Le profond dilemme de l’Otan en Afghanistan: «Should I stay or should I go?»

Des soldats britanniques de la Force de l’Otan sécurisent le lieu d’une attaque terroriste, le 6 mars 2020 à Kaboul.
Des soldats britanniques de la Force de l’Otan sécurisent le lieu d’une attaque terroriste, le 6 mars 2020 à Kaboul. - Reuters

Depuis près de vingt ans, l’Otan est « embourbée » en Afghanistan. Le 1er mai 2021 au plus tard devait sonner le glas de cette mission, sans gloire ni victoire nette, au terme d’un « deal » scellé unilatéralement en février 2020 par Donald Trump avec les talibans. L’accord promettait le départ de toutes les forces étrangères à cette date. Après avoir cherché à éradiquer les talibans, Washington et les Alliés se sont résolus à reconnaître que les insurgés devront bien faire partie de la solution : un accord de paix politique.

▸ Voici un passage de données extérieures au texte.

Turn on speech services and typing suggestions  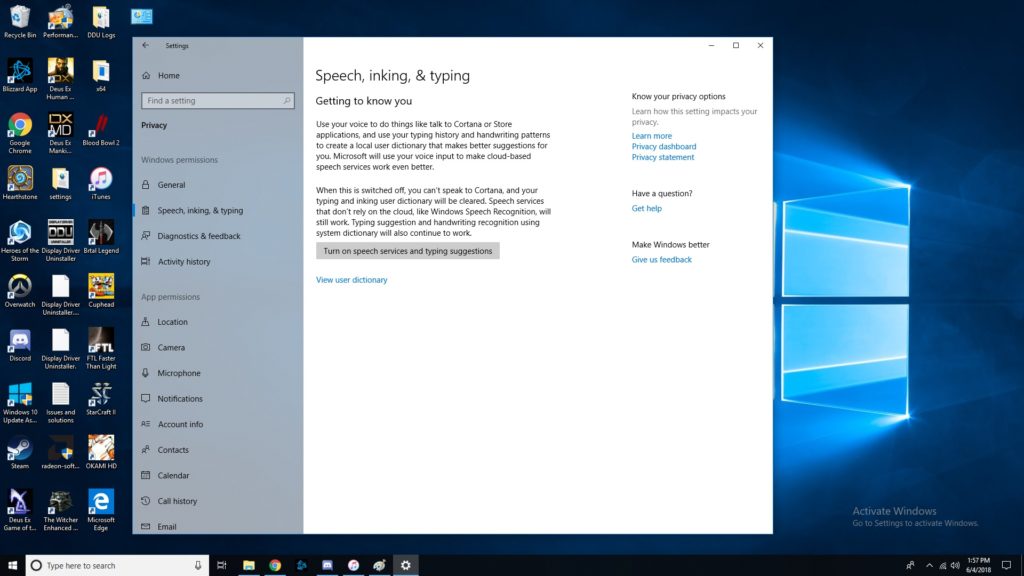pyautogui.click(x=407, y=251)
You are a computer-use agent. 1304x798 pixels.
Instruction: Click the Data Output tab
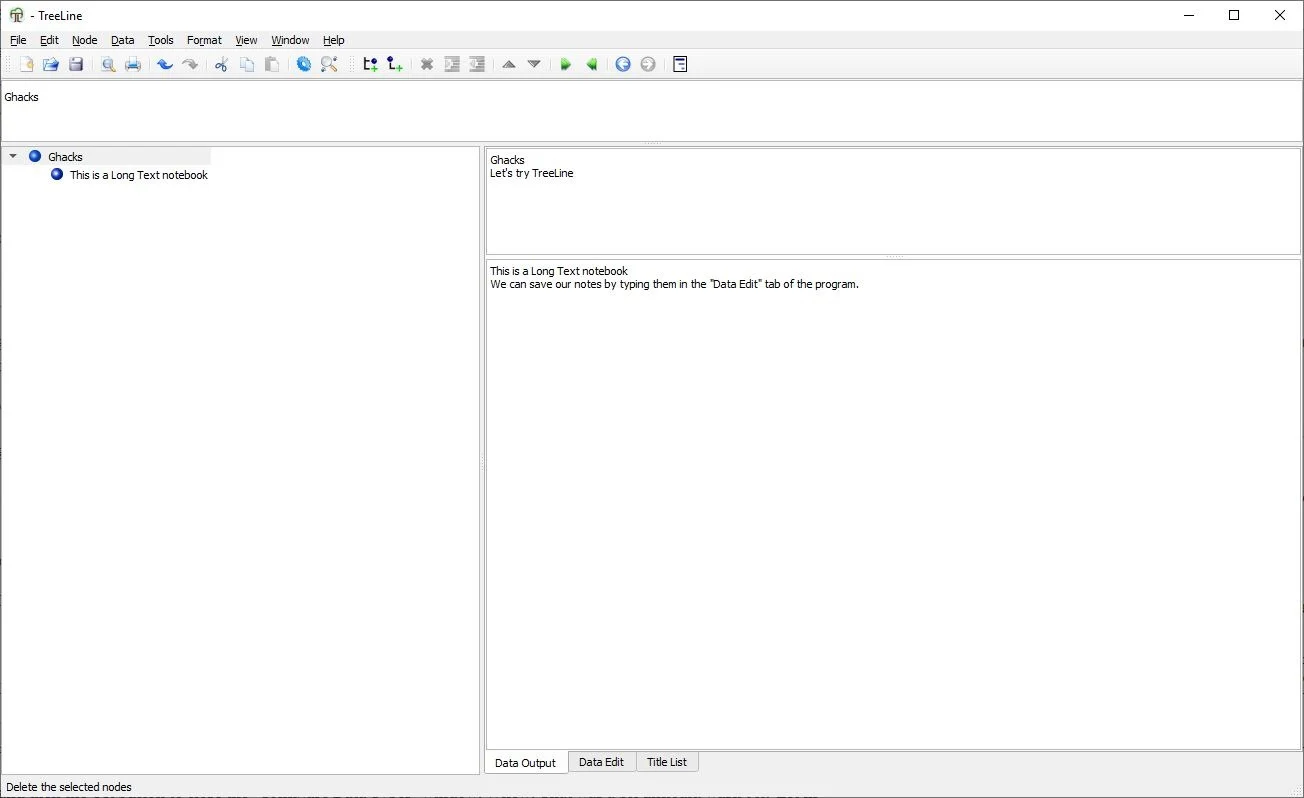tap(525, 763)
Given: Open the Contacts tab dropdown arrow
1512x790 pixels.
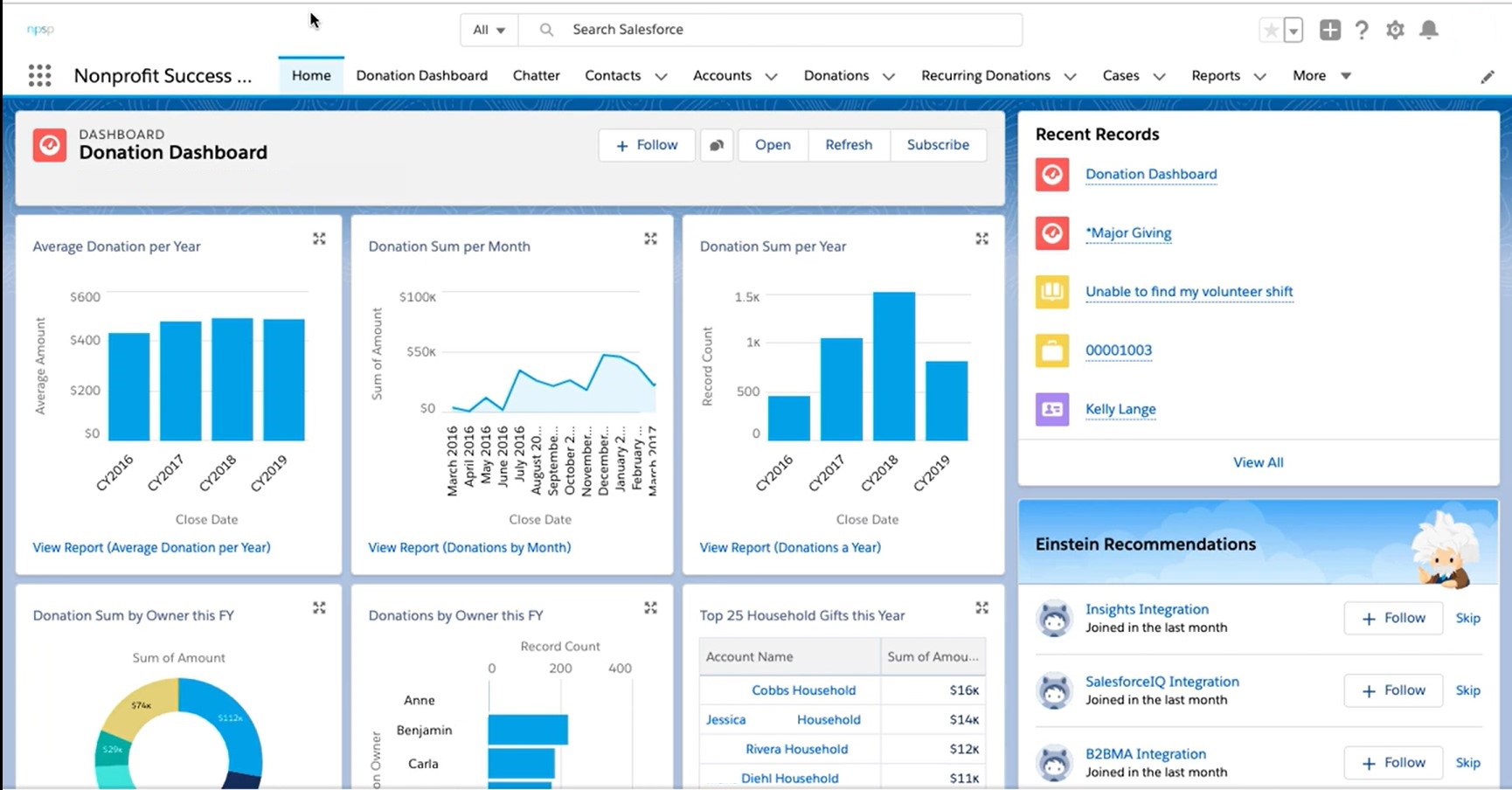Looking at the screenshot, I should (662, 76).
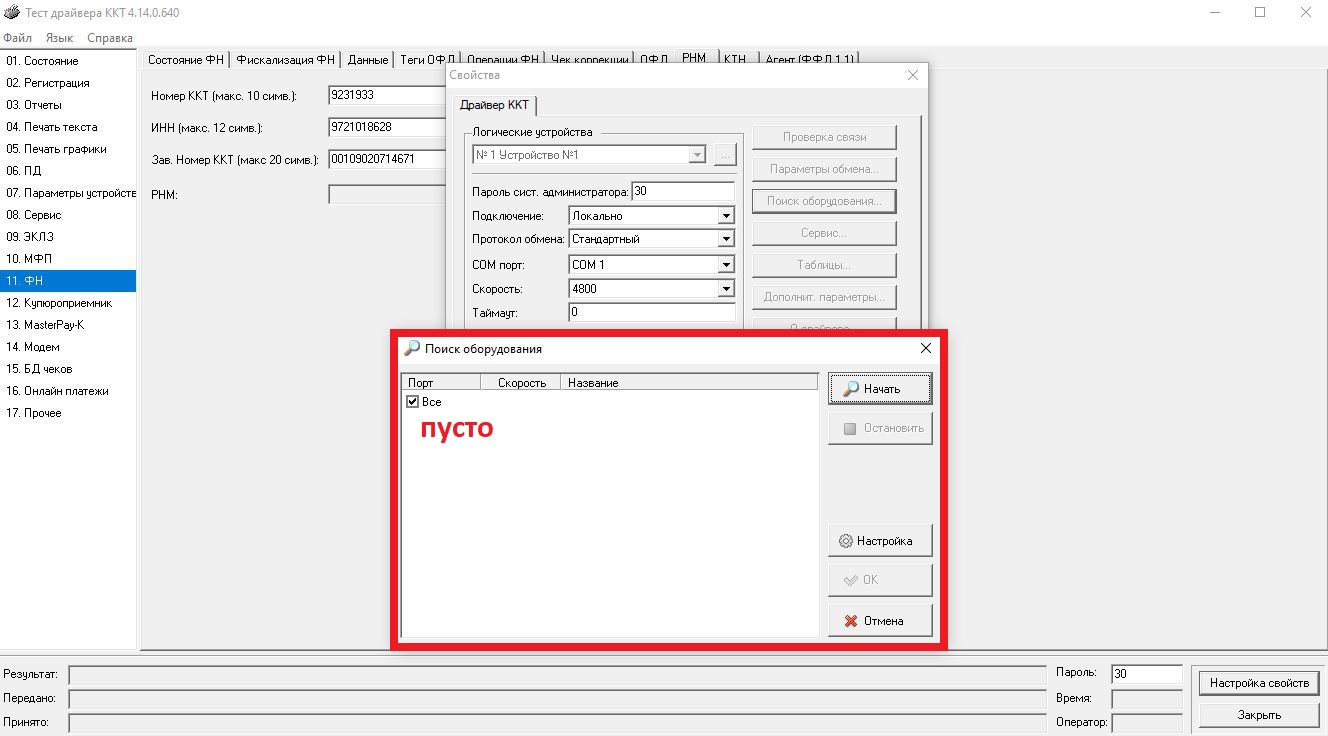Expand the Подключение dropdown
The width and height of the screenshot is (1328, 736).
[x=726, y=216]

Les ministres de la Défense de l’Otan devaient confirmer ce calendrier, ou chercher à l’amender, au cours de leur vidéoconférence ce jeudi, la première depuis le retour des Démocrates à la Maison Blanche. Il n’en sera rien : l’Administration Biden a entrepris une « révision, très sérieusement, » de la posture en Afghanistan et du pré-accord de paix, signé il y a un an.